In Eritrea, ad esempio, i giovani uomini sono spesso reclutati con la forza e possono aver già subito violenze in famiglia. In viaggio verso l'Europa, attraverso il Mar Mediterraneo o la rotta balcanica, hanno numerose esperienze di violenza che li plasmano. Qui in Svizzera sperano di mettere le radici. Tuttavia questo non si realizza, o solo in misura limitata.

«Il richiedente l'asilo non va dal dottore a dire che soffre di un disturbo da stress, ma dice che ha mal di testa – allora gli viene dato un antidolorifico»

L'esperto
www.psychologie.uni-konstanz.de

Thomas Elbert è professore emerito di psicologia clinica e neuroscienze comportamentali all'Università di Costanza e si è specializzato nella ricerca sui traumi. Ha condotto studi sul campo in Afghanistan, Congo, Ruanda, Somalia, Sri Lanka e Uganda.

Che cosa intendete?

Non diventeranno mai svizzeri. Possono essere fortunati e trovare un lavoro e sbarcare il lunario, ma le numerose esperienze che mettono in pericolo la vita gli impediscono di darsi pace. Continuano a sentirsi minacciati, e spesso lo fanno loro stessi. In questo modo, non raggiungono lo status sociale che speravano.

Come si arriva all'escalation?

Da un trigger (un innesco psicologico che porta una persona a rivivere un trauma, ndt) o degli stimoli chiave che attivano il sistema di allarme umano. Si può così diventare rapidamente aggressivi e attaccare.

I disturbi da stress post-traumatico sono spesso scoperti nei migranti?

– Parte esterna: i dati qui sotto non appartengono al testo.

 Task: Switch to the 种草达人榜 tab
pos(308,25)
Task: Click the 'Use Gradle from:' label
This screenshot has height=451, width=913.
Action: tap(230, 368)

Dovrebbero perché lo screening psicologico è richiesto dalla legge nell'UE. Se si dovesse esaminare tutti i migranti provenienti da zone di guerra, si scoprirebbe che circa il 20-30% soffre di stress post-traumatico. Ma dato che non ci sono risorse per l'assistenza ai pazienti, questo spesso non viene fatto, nemmeno in Svizzera, dove l'assistenza medica è di livello mondiale.

Quali sono le risorse a disposizione?

Se una persona, ad esempio, ha tendenze suicide a causa delle sue esperienze, è necessaria un'assistenza immediata. Questa non è però fornita. Anche la lingua è un problema qui, perché il richiedente l'asilo non va dal dottore a dire che soffre di un disturbo da stress, ma dice che ha mal di testa – allora gli viene dato un antidolorifico.

Quale sarebbe la soluzione?

Nuovi metodi di supporto, per esempio. Le persone di ogni comunità dovrebbero essere educate a riconoscere il trauma e la schizofrenia – per questo non sono richiesti lunghi anni di studio. Questi padrini della salute dovrebbero fare lo screening psicologico, perché conoscono anche le condizioni di vita dei rifugiati. Stiamo facendo un progetto pilota in Congo, dove bastano tre mesi di formazione di base.